[[ Material provided open ]]

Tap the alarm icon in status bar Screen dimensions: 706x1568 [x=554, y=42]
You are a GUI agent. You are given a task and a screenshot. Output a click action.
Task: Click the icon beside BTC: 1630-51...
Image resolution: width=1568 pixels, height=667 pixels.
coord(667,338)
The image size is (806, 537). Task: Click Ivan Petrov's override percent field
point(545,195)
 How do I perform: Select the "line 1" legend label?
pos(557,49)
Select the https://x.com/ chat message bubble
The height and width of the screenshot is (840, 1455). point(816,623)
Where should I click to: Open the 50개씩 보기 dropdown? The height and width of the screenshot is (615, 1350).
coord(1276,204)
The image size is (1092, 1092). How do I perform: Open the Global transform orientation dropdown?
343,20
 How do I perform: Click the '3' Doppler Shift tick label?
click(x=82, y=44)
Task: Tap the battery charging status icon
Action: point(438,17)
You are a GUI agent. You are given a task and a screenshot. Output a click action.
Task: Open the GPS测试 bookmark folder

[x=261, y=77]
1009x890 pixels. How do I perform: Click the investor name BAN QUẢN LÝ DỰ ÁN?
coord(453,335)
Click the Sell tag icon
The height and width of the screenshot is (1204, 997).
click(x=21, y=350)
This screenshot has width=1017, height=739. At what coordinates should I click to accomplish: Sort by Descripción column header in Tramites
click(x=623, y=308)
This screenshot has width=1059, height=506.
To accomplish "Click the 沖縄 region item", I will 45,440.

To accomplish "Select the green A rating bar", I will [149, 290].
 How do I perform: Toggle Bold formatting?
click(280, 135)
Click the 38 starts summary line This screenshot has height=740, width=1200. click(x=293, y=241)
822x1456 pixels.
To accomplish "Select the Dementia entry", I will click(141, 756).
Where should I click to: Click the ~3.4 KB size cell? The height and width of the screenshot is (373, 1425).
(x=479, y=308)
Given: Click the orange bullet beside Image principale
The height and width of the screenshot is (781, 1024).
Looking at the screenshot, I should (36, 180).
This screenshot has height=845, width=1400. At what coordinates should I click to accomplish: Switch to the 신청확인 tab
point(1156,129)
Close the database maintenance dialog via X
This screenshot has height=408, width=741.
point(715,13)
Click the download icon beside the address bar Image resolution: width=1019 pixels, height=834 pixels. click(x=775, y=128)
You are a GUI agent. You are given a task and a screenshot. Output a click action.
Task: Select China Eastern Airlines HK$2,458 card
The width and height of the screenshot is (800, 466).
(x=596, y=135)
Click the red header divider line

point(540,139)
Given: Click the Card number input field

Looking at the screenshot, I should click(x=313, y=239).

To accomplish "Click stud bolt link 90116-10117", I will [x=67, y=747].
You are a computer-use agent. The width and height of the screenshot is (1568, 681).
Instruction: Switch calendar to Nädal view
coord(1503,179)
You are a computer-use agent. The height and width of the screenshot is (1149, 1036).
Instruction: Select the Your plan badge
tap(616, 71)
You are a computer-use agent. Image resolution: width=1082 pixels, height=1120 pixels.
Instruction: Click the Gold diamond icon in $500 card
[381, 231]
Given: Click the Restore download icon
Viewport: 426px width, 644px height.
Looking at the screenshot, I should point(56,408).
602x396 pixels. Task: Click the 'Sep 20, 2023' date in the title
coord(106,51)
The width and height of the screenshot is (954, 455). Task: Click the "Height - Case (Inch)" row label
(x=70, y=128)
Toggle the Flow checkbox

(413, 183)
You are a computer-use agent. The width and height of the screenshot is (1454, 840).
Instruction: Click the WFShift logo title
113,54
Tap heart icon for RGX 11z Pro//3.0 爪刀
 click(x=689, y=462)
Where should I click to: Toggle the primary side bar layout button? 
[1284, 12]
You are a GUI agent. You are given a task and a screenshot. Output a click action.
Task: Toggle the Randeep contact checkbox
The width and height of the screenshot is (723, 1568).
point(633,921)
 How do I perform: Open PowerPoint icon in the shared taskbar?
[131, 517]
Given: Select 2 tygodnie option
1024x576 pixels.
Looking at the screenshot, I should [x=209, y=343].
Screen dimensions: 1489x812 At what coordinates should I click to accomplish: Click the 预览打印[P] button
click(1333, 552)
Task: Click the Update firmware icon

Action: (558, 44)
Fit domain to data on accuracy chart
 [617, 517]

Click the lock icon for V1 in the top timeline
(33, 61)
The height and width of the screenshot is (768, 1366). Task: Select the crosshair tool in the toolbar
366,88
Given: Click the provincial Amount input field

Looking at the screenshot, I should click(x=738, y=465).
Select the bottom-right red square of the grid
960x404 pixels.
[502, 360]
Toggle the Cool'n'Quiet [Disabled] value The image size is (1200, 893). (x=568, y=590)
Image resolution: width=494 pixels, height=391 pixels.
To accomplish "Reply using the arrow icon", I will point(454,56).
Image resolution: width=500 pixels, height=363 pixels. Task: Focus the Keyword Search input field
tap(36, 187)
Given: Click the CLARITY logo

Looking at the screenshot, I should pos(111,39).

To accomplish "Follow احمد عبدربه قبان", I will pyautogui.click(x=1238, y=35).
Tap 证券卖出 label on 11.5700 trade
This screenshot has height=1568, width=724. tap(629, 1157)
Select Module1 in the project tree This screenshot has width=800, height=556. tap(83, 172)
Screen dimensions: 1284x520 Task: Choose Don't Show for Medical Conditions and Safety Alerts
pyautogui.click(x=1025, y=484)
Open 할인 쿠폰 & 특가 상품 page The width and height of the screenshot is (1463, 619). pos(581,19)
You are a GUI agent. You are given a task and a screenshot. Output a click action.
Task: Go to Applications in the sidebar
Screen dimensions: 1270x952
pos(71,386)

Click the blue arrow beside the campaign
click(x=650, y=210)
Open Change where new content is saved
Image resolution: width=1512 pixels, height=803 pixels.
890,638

[[ Material provided closed ]]

• **Work instruction**
Extract every line from the records above that contains the word "computer".

• **Finished task**
You are a computer-use agent. The width and height of the screenshot is (1568, 681).
You are a computer-use agent. The height and width of the screenshot is (1149, 1036).
You are a computer-use agent. Image resolution: width=1082 pixels, height=1120 pixels.
You are a computer-use agent. The width and height of the screenshot is (1454, 840).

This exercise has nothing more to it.